Records from a dataset:
○ ○ ○
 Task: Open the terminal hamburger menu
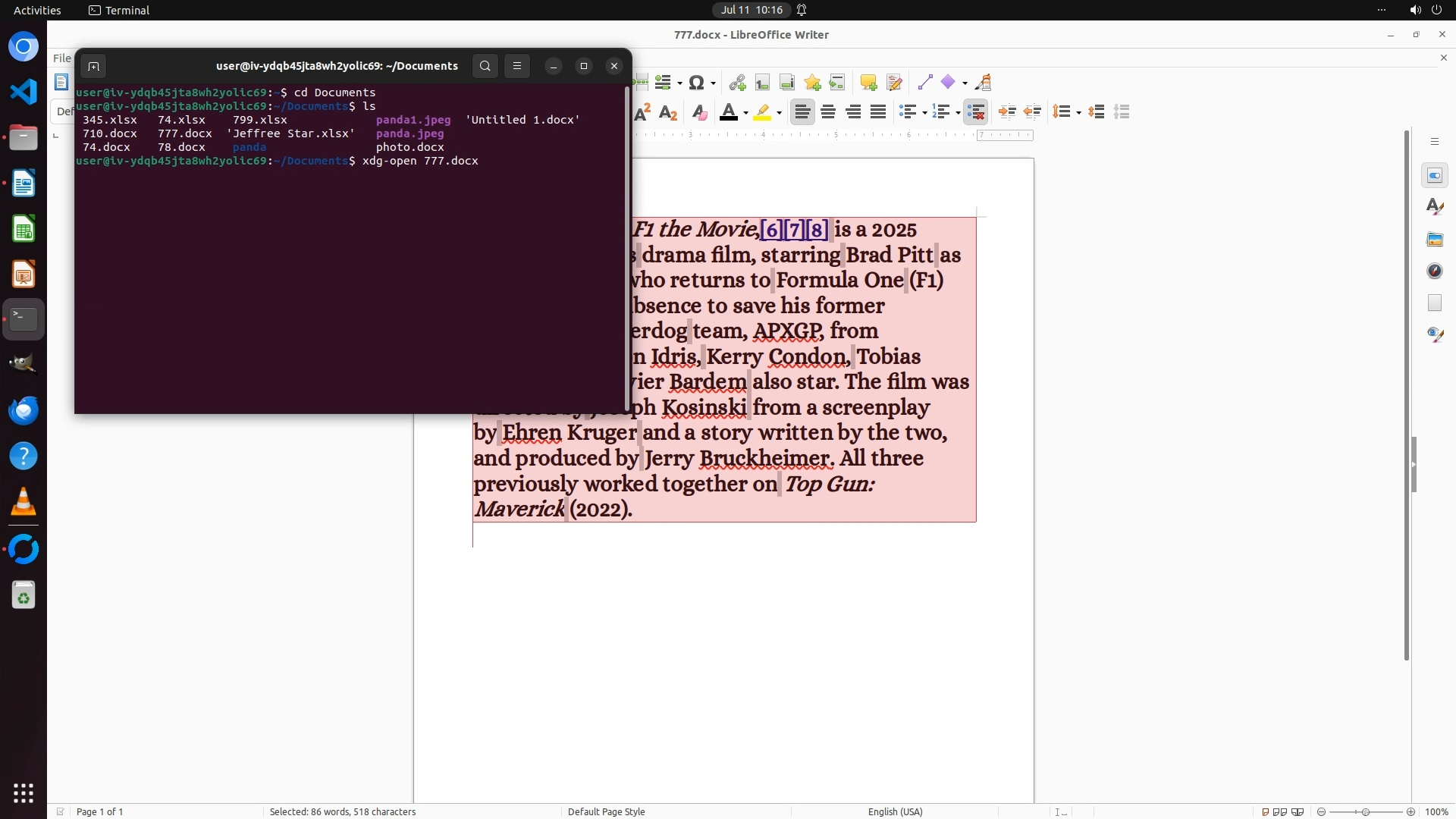click(517, 66)
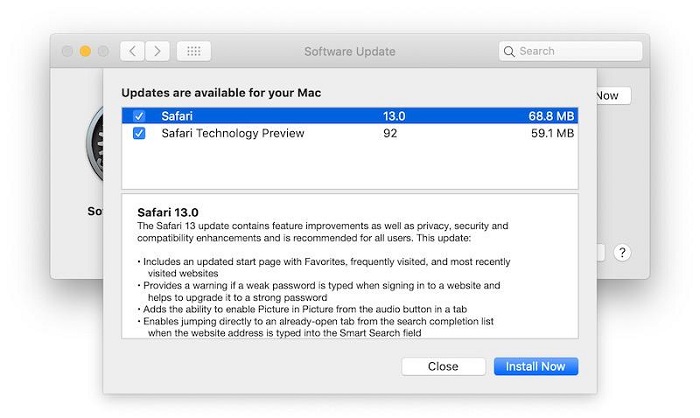This screenshot has width=700, height=418.
Task: Open the Show All preferences grid
Action: click(x=193, y=51)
○ ○ ○
**Short exercise:**
Return each line of the records above that includes the word "Task".

**Output for this exercise:**
 Task: Open the terminal hamburger menu
Task: Open the Show All preferences grid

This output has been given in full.